Linear Regression models the relationship between study hours (X) and exam score (Y) using a linear equation:

Y = β₀ + β₁ X + ε

Where:

Y → Exam score (dependent variable)
X → Number of study hours (independent variable)
β₀ → Intercept (expected score when X = 0)
β₁ → Slope (increase in score per extra hour)
ε → Random error, assumed ε ~ N(0, σ²)

Interpretation Example:
A fitted model Ŷ = 40 + 5X means each additional study hour increases the predicted score by 5 points.
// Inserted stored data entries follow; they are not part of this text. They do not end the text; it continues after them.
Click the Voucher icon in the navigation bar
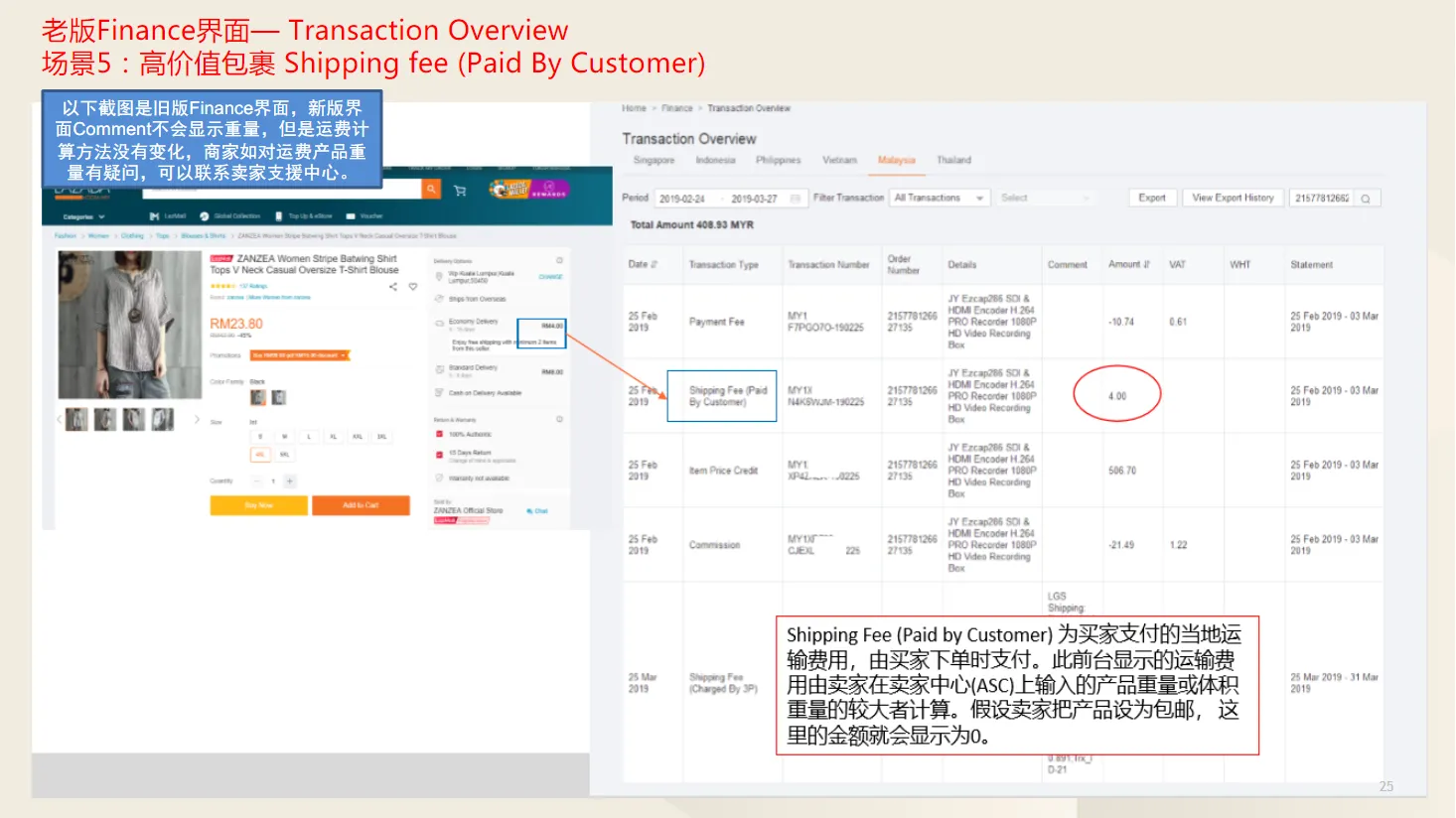The width and height of the screenshot is (1456, 818). click(x=351, y=215)
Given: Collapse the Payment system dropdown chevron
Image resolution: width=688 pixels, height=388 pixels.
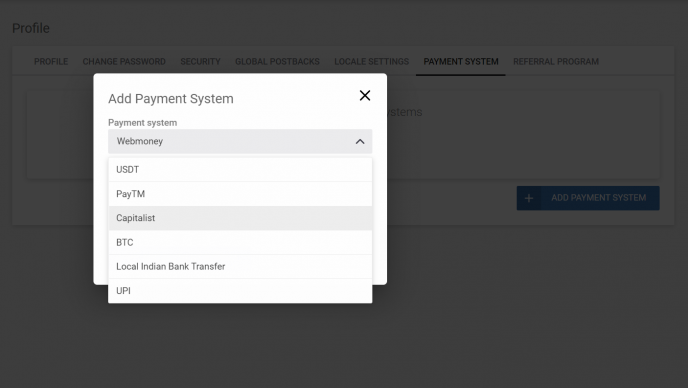Looking at the screenshot, I should coord(360,141).
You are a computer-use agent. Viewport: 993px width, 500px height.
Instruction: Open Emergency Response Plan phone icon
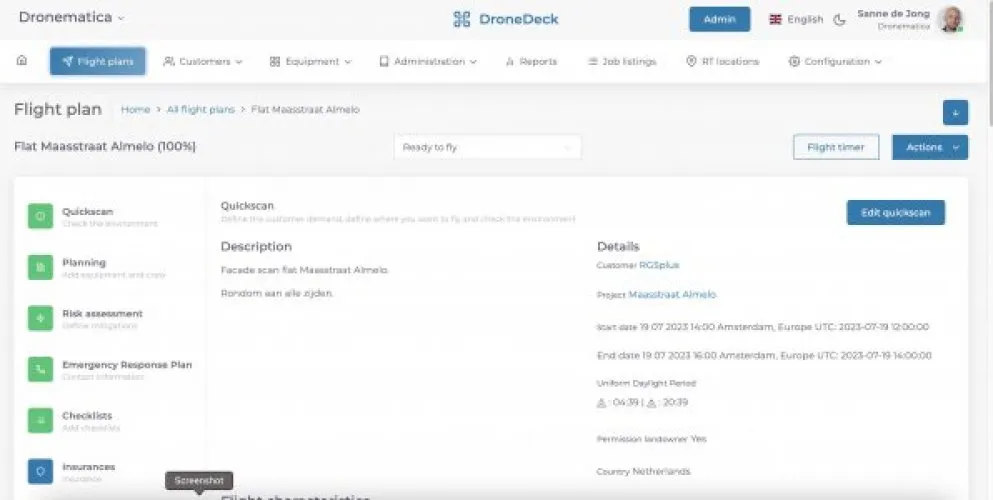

Cost Function (minimized by OLS):

J(β₀, β₁) = (1/n) Σ(i=1 to n) (Y_i − Ŷ_i)²

Key Assumptions:

Linearity
Independence
Homoscedasticity
Normality of residuals

2. Lasso Regression (L1 Regularization)

Lasso adds an L1 penalty penalty to the cost function:

J(β₀, β) = MSE + α Σ(j=1 to p) |βⱼ|

Key Characteristics:

Drives unimportant coefficients exactly to zero
Performs automatic feature selection
Produces sparse and interpretable models

Best for: Student datasets with many predictors — Lasso will keep only the truly important ones (e.g., only study hours matter, sleep may be dropped).

3. Ridge Regression (L2 Regularization)

Ridge adds an L2 penalty (squared coefficients):

J(β₀, β) = MSE + α Σ(j=1 to p) βⱼ²

Key Characteristics:

Shrinks coefficients toward zero but rarely to exactly zero
Excellent at handling multicollinearity
More stable when predictors are highly correlated

Best for: Cases where study hours, attendance, and revision time are correlated — Ridge keeps all but prevents extreme values.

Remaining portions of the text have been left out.